TASK DESCRIPTION: Look through the entries below, please, and copy every line with the word "label".

Collected data
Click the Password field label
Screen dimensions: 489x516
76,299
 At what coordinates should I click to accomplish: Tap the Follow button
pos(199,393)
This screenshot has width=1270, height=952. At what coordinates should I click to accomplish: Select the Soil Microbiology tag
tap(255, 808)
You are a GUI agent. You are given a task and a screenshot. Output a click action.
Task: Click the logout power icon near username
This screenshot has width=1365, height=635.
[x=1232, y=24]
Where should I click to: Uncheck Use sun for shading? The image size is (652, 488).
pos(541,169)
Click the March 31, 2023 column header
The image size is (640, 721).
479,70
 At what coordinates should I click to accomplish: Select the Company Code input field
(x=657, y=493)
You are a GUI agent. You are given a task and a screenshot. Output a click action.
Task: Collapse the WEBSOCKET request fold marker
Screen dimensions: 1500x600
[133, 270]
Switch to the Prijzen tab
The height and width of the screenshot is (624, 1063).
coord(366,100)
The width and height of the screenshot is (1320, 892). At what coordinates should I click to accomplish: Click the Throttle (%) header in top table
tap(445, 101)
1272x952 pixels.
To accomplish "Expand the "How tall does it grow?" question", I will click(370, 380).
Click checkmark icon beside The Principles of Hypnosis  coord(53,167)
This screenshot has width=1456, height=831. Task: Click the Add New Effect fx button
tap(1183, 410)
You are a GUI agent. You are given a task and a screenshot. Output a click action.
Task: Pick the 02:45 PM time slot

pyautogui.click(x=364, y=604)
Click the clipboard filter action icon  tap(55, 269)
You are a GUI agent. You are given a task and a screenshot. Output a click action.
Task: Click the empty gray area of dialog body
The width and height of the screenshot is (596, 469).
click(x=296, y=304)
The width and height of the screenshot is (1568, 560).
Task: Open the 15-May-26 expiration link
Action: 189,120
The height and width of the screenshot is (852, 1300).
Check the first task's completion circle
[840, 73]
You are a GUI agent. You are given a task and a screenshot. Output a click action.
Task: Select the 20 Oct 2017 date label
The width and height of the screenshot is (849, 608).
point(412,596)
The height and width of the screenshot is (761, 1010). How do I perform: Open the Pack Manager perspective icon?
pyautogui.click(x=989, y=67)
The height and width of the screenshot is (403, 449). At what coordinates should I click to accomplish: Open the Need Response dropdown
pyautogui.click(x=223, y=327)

ANSWER SECTION:
Click the Password field label
Task: Select the 20 Oct 2017 date label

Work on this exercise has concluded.